Oui, mais quand on n'a pas de souvenir. Comment fait-on?
Ne pas savoir qui on est ; sensation étrange et terrifiante à la fois.
L'homme posa le stylo sur la table et repoussa la chaise. Il se leva, s'approcha de la fenêtre ouverte. D'un geste, il sortit une cigarette, la porta à sa bouche et l'alluma. Pendant un bref instant, son visage fut éclairé de près par la flamme vive du briquet.
En imaginant qu'un immeuble de 75 étages puisse avoir un vis à vis direct, n'importe qui en face à ce moment aurait pu remarquer distinctement les marques étranges recouvrant le visage du fumeur.
Après plusieurs minutes passées à laisser se consumer la cigarette, il s'en retourna s'asseoir.
Qu'il n'y ait pas de confusions, cependant. Je sais qui je suis aujourd'hui. Mes parents sont vivants, tous les deux, et Dieu les préserve. Qu'ils soient remerciés de tout ce qu'il ont fait pour moi jusqu'à ce jour. Sans eux, peut-être n'aurai-je même pas cet espoir de réussir à diriger ma vie. Ou notre vie, devrais-je dire, enfin, écrire. Car, je ne suis pas sur d'être seul... De n'être qu'un. Sinon, comment expliquer tous ces blancs qui voilent mes souvenirs. Aussi loin que ma mémoire remonte, je n'ai que des bribes de vie qui me reviennent.
A nouveau, il se releva de la table. Au dehors, la nuit était complètement tombée sur Paragon. Les rues étaient enfin plus calmes, et la Mégapole semblait s'engourdir doucement dans un sommeil profond.
La nuit. Voilà mes premiers souvenirs. Le contraste de la nuit et de la blancheur des couloirs. Le halètement paniqué de ma mère me tenant contre elle avant de me laisser entre leurs mains. Les cris, derrière les portes closes. Les gémissements, de rage pour certains, de peur pour d'autres. Tout qui bouge autour de moi, autour de nous. De lui aussi.
Lui.
A chaque fois que je sentais qu'il se rapprochait, je savais qu'une nouvelle séance serait mon seul espoir. Et je l'implorais secrètement, même si je savais la douleur que ça engendrerait.
Tempes froides; les fils; les bracelets de cuir aux poignets et aux chevilles; puis, le bleu, les spasmes, la tête qui explose et la douleur qui arc-boute mon corps. A chaque fois, je perdais la notion du temps, ne sachant pas si il s'était écoulé quelques secondes ou plusieurs heures. Je ne l'ai jamais su, et n'ai jamais demandé. Je préfère ne pas savoir. Mais à chacun de mes réveils, j'étais à nouveau seul.

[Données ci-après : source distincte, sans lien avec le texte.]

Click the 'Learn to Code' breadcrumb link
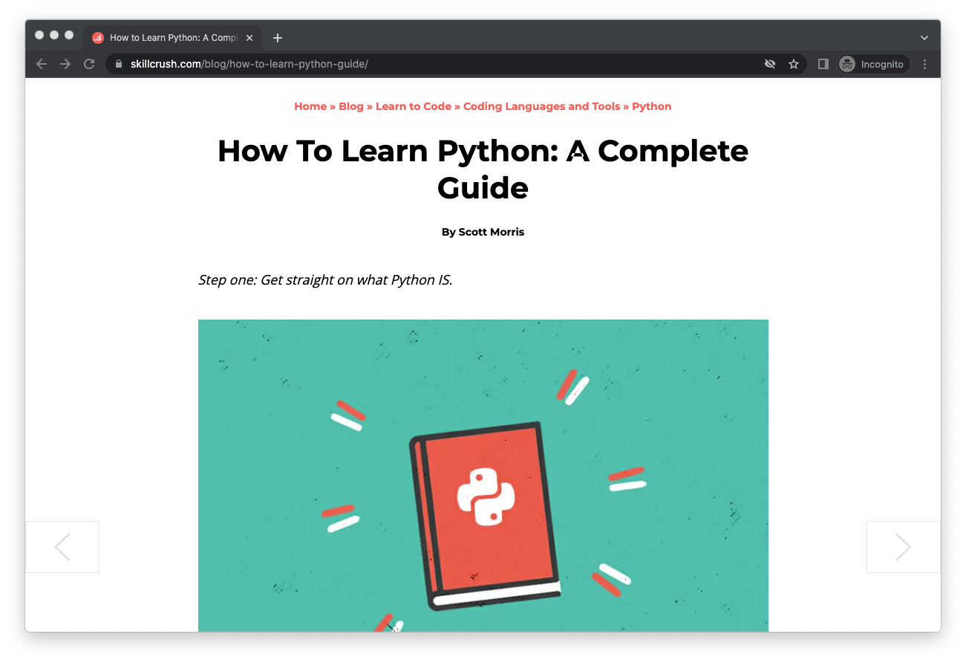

La pièce étant plongée dans une quasi obscurité, il aurait été facile pour toute personne faisant irruption à ce moment de remarquer la lueur légèrement bleutée parcourant de temps en temps le corps de l'homme, comme un serpent qui courre sur le corps de sa proie avant l'étreinte mortelle.
Mais ça recommençait sans cesses. Les absences dans ma vie étaient de plus en plus fréquentes. J'avais l'impression de sentir un souffle fétide en permanence dans ma nuque. La douleur était plus forte à chaque fois que les Blouses venaient, et le temps de rémission inversement plus court. Jusqu'à ce jour où....
Des tremblements convulsifs parcoururent tous ses membres un bref instant.
Les grondements dehors... Sourds et violents. La lumière qui vacille dans les éclairages. Le bleu qui parcourt mon corps, les Blouses qui s'affolent, la douleur qui me saisit les tempes et me brûle partout le visage. Je sentais mon sang bouillir dans mes veines.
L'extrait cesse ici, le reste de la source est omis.